Another leftover from Sunday brunch via the Corner. Joel Pollak floated this idea a few weeks ago in a piece for Breitbart. I thought of it again on Thursday night, when I was busy enjoying my vacation from HA by watching Obama’s amnesty speech and screaming at my TV. Now here’s Cruz proposing the same plan, although with two caveats. One: It’s not so much that he wants the Senate to block O’s nominees as he wants Mitch McConnell to refuse to bring those nominations to the floor in the first place. That’s a clever way of killing two birds with one stone. If McConnell follows Cruz’s plan, Cruz can take credit among conservative voters for having been the motive force in bottling up O’s nominees. If McConnell doesn’t follow Cruz’s plan, Cruz can point to it as proof that the establishment squishes refuse to fight the White House with everything they’ve got, which of course is why we need to nominate someone like Ted Cruz in 2016. Even so, I like the idea on the merits. If Obama won’t respect Congress’s constitutional power to set policy, why should the Senate respect Obama’s constitutional power to staff the executive and judicial branches? He’s the one who declared war on separation of powers. Let him live with the consequences. Plus, who knows? Maybe he’ll go rogue again and decide that he has some sort of emergency power to confirm nominees himself if the Senate won’t do it. I figure we’re only eight or nine more grossly unconstitutional actions away from the media beginning to express “concern” about Obama’s behavior.

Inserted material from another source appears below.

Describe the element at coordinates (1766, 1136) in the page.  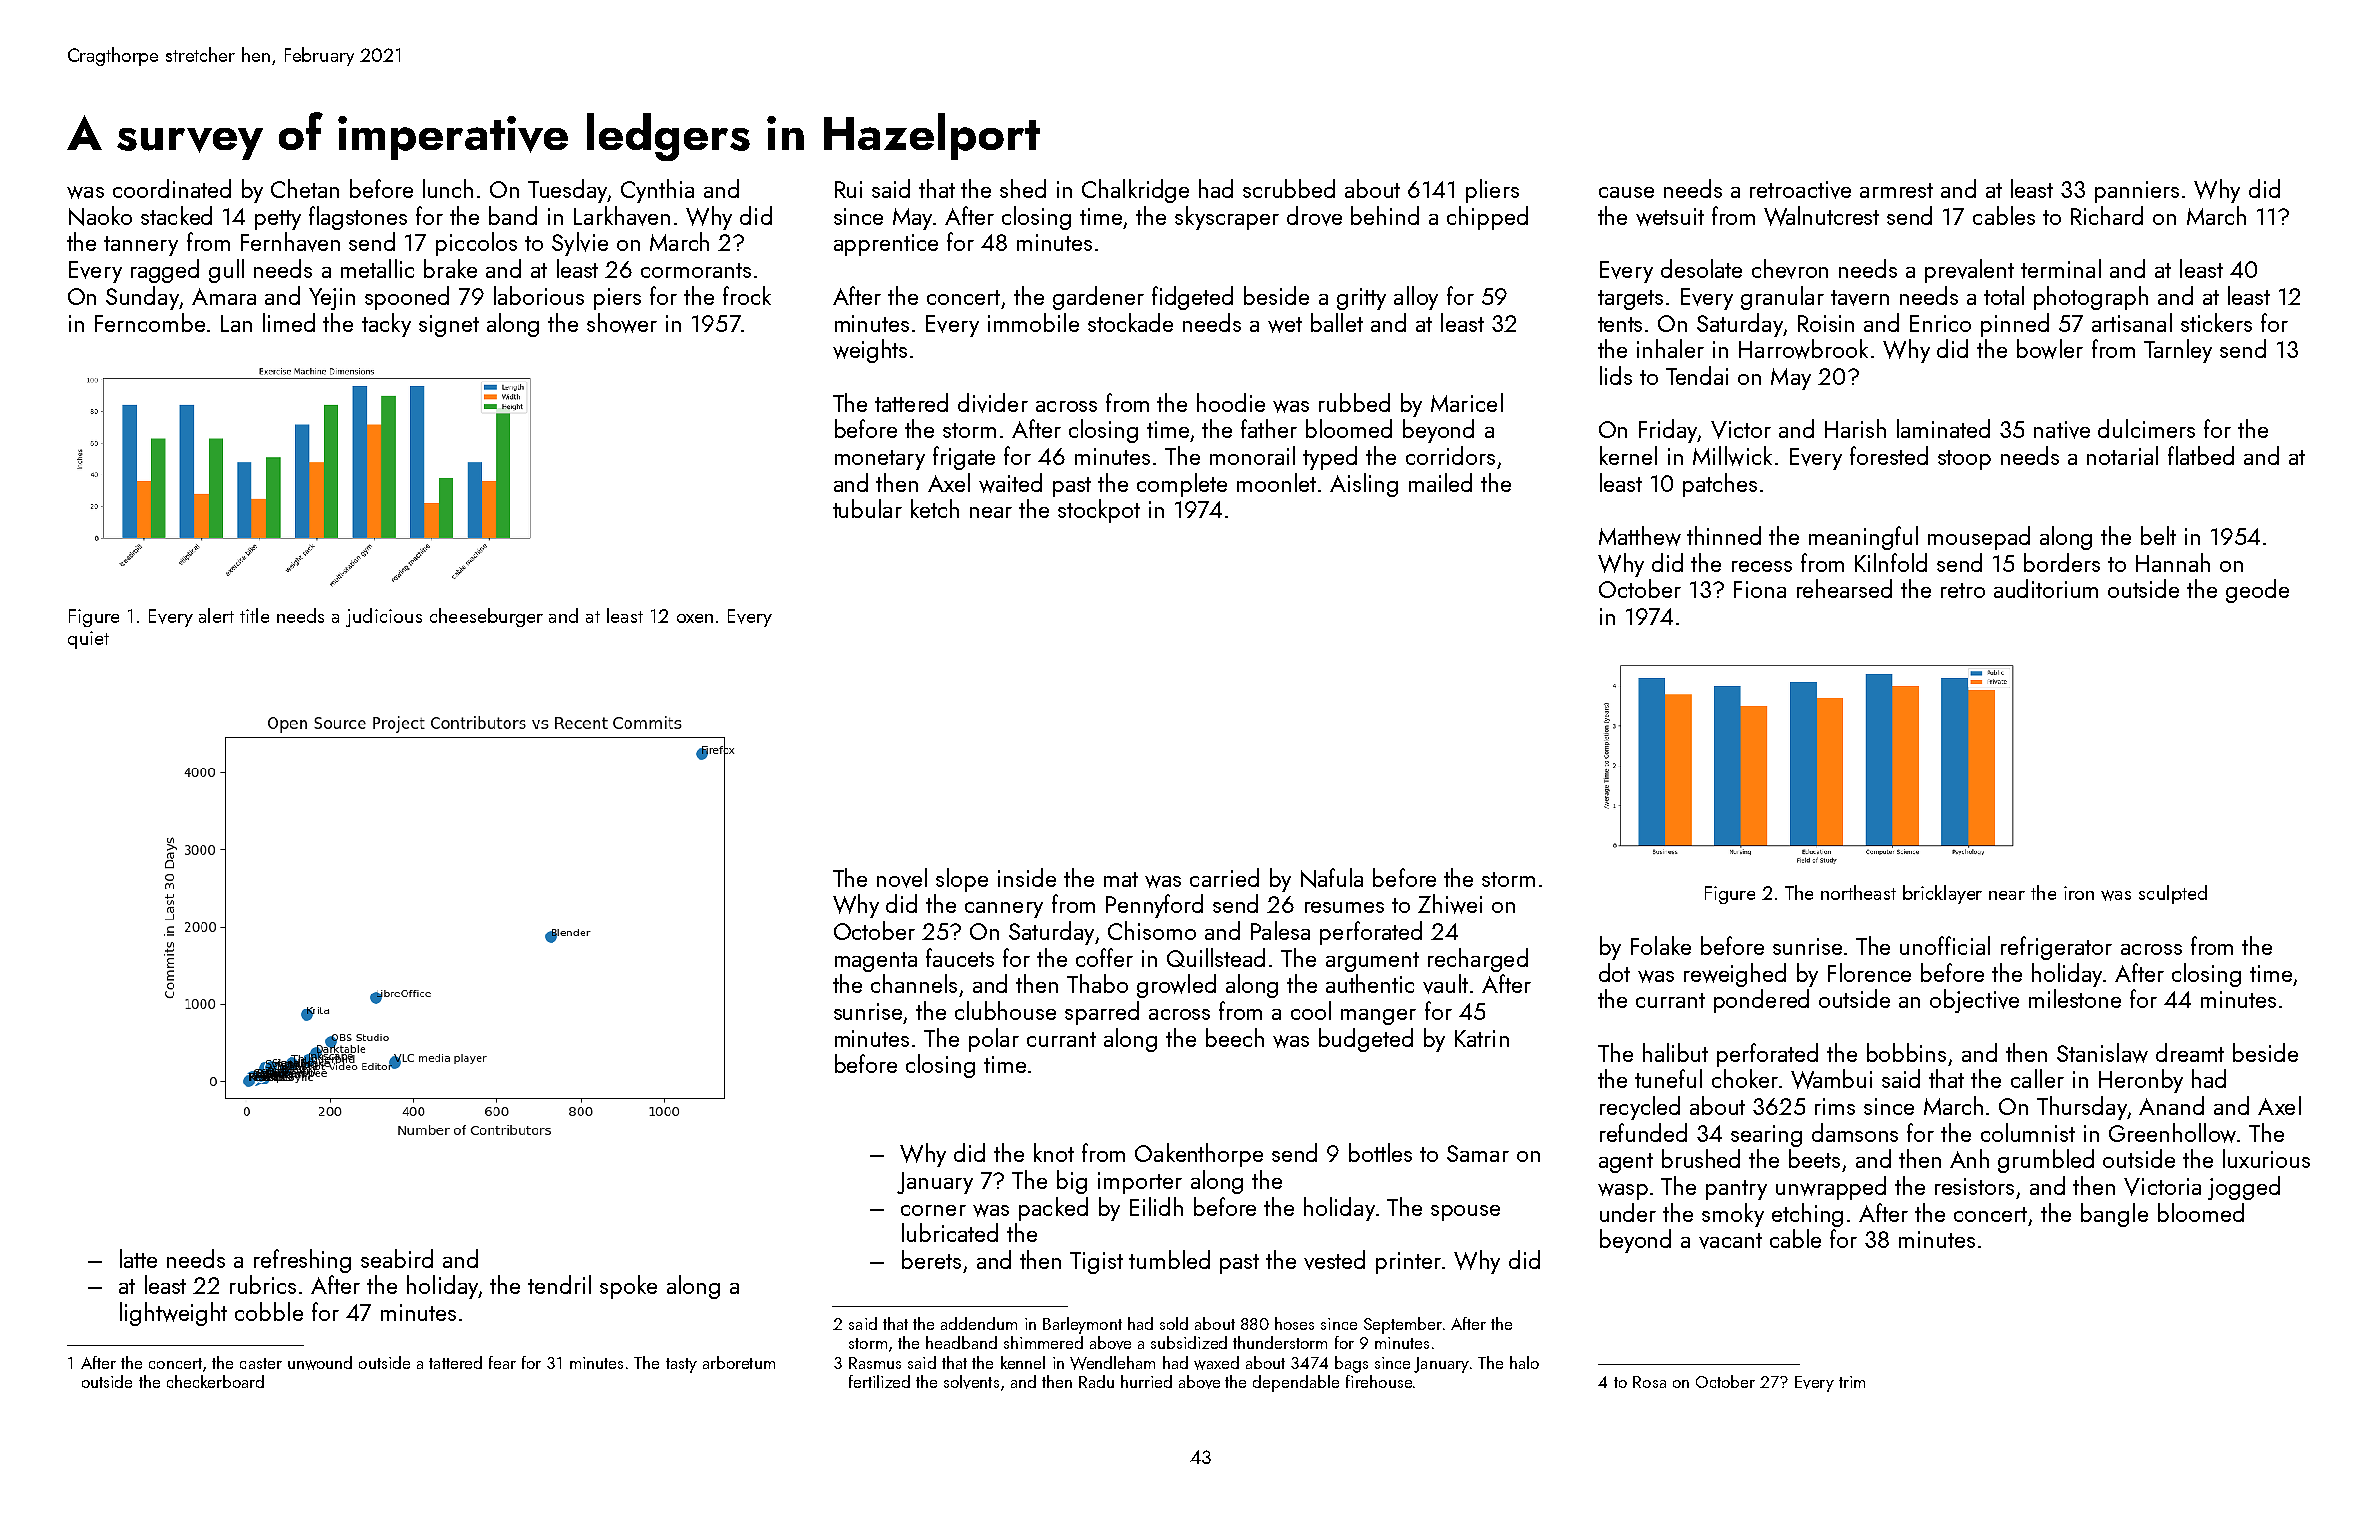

The other caveat, per Cruz, is that the Senate should consider nominees for “vital national security positions.” Every other executive and judicial nominee will be bottled up, but people whose job is important to America’s defense get a special dispensation. That makes sense politically: This strategy will backfire, needless to say, if Democrats can twist it around to accuse Republicans of not caring about protecting the country because they refuse to approve NatSec officials. But … isn’t defunding the Department of Homeland Security, which will oversee Obama’s amnesty, one of the GOP proposals currently on the table? If so, Republicans will be accused of not caring about security no matter how many exceptions they make for nominees. Also, the timing here is odd in the sense that the two biggest vacancies in the cabinet right now — Attorney General and, as of this morning, Secretary of Defense — just so happen to be key NatSec positions. I’m imagining Mitch McConnell walking out to the mic, solemnly vowing to protest the president’s lawlessness by refusing to consider any new nominees, and then adding, “Oh yeah, except for the two positions that everyone’s spent weeks talking about. Those are too important for a petty constitutional crisis like this.” If we’re going to carve out big-name exceptions to the “no new nominees” rule, maybe we’re better off just blocking judicial nominees.
Whatever ends up happening, can we at least avoid a censure resolution? At this point in history, with Congress so pitifully weak vis-a-vis the executive, a rhetorical wrist slap would feel more pathetic than ignoring any formal condemnation altogether.